═════ PROVIDED ENTRIES

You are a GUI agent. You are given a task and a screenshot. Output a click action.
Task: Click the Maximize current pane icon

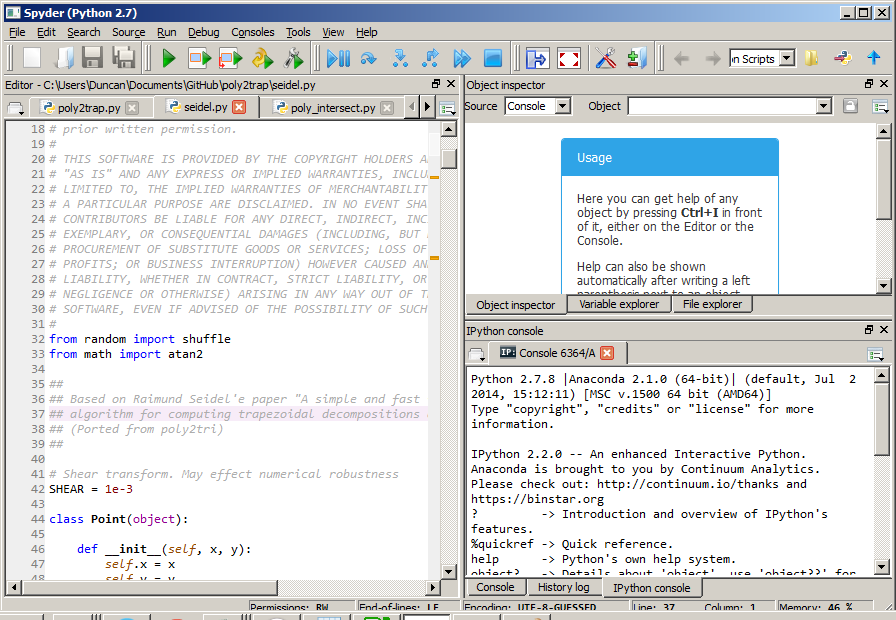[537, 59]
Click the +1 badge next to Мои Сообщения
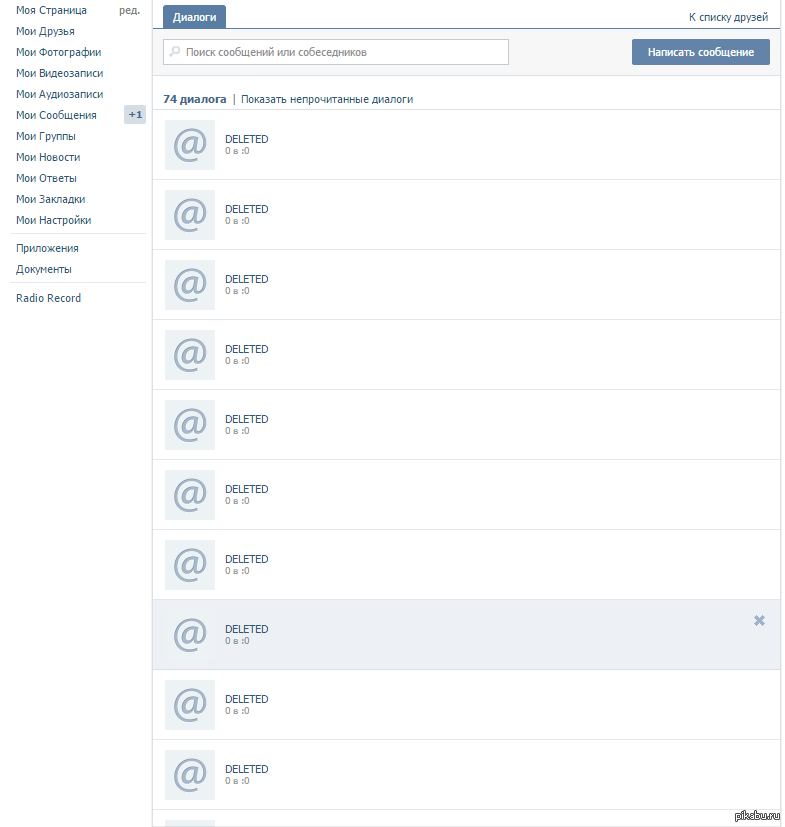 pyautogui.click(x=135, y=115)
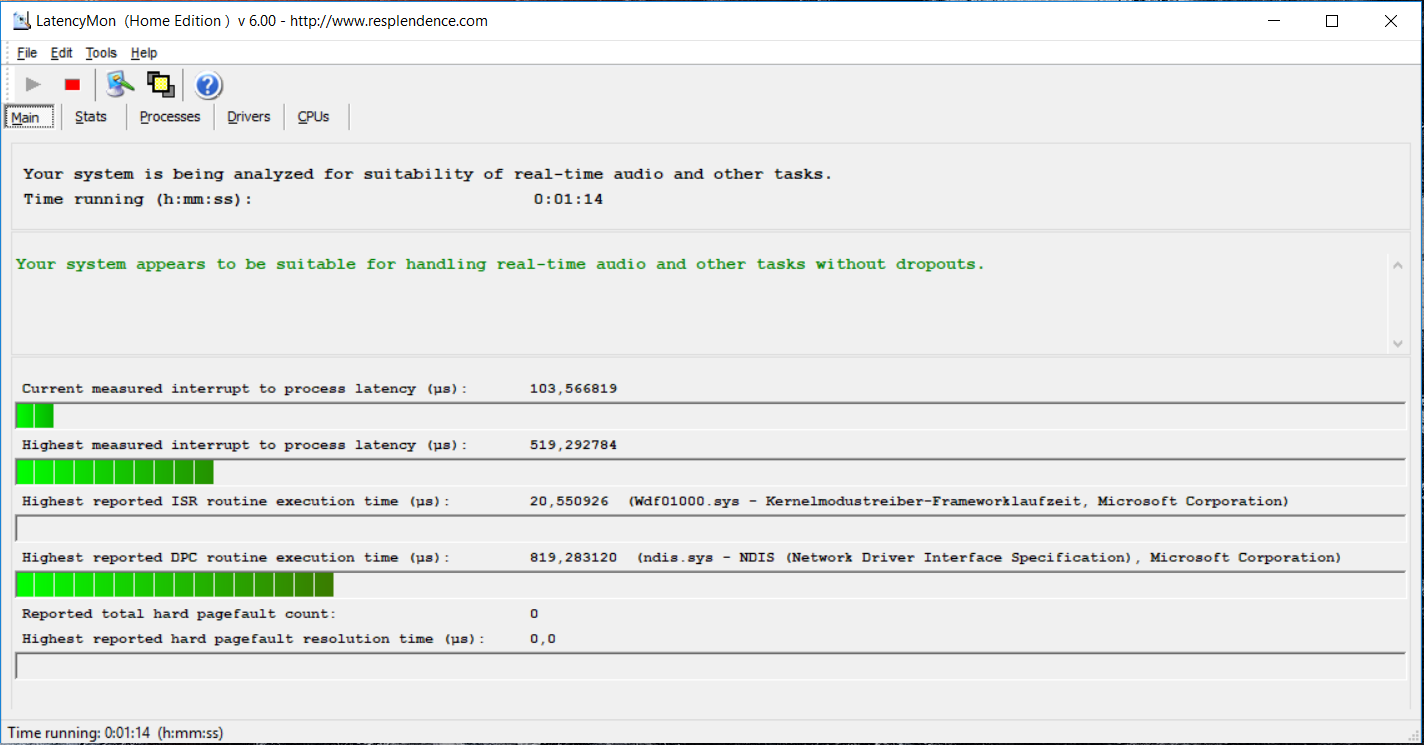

══════════

THE PROBLEM
A verbatim printout of the entries above is expected, free of pictures.

ANSWER TO THE PROBLEM
You are a GUI agent. You are given a task and a screenshot. Output a click action.
Task: Click the Maximize current pane icon

[537, 59]
Click the +1 badge next to Мои Сообщения
 pyautogui.click(x=135, y=115)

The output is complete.